Born on June 21, 1982, seven days after the end of Falklands war ended, William, and his younger brother Harry, enjoyed a childhood infused with their mother's sense of fun and a warmth that was lacking in their fathers.

But William became his mother's shoulder to cry on as his parents' marriage disintegrated in public, and then when Diana died, he had to grieve in the eyes of the world.

He and Harry walked behind their mother's coffin through the streets of London for the funeral in Westminster Abbey, the venue for William's wedding Friday.

Ironically, it was Diana's death in Paris in 1997 as her car was chased by photographers that allowed William to grow up relatively undisturbed by Britain's voracious tabloid press.

Charles struck a deal with newspaper editors under which his sons were left in peace in return for carefully choreographed photocalls.

William was schooled at the elite Eton College and then spent a year off in Africa and trekking with the army in Belize.
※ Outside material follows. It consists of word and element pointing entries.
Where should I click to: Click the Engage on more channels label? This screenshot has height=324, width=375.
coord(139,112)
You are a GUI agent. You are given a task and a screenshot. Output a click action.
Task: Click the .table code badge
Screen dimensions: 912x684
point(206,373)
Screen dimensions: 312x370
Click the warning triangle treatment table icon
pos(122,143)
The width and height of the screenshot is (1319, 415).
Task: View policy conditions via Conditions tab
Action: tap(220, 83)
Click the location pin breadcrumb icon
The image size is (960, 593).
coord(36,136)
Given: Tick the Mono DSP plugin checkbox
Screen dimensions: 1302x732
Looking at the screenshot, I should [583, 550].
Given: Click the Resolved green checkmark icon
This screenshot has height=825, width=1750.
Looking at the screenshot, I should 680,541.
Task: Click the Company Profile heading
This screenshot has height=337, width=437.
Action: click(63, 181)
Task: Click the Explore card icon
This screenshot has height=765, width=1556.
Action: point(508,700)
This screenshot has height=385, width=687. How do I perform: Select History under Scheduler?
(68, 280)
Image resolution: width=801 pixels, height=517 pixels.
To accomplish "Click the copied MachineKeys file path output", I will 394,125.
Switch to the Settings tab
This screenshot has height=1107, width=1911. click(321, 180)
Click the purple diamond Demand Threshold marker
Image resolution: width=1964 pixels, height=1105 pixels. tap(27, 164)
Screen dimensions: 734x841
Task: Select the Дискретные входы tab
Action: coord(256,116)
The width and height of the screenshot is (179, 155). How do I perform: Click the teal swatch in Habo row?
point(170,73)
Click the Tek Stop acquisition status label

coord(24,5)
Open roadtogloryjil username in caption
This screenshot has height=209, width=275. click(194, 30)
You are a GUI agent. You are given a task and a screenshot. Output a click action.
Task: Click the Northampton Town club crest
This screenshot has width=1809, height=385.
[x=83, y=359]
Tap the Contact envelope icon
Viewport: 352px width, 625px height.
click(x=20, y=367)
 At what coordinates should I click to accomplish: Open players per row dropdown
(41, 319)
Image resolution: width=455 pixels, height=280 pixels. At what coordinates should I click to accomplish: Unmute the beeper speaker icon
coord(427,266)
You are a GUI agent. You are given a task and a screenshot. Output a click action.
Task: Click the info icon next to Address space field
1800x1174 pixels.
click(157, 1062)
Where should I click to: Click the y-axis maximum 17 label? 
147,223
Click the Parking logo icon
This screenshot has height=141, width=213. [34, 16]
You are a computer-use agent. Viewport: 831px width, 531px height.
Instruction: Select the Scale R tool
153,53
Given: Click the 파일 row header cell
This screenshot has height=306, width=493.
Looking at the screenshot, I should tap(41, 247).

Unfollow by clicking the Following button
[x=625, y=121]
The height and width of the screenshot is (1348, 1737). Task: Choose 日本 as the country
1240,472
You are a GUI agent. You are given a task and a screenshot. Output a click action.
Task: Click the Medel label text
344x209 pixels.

In September 2001 he enrolled at St Andrews University in Scotland where he met his bride-to-be. They very publicly split up in 2007, but were soon reconciled.

William joined the military, following a well-trodden royal path, and he currently works as a Royal Air Force search and rescue helicopter pilot.

Last year he embarked on his first official overseas tour, to Australia and New Zealand, and received a warm welcome when he returned there this year.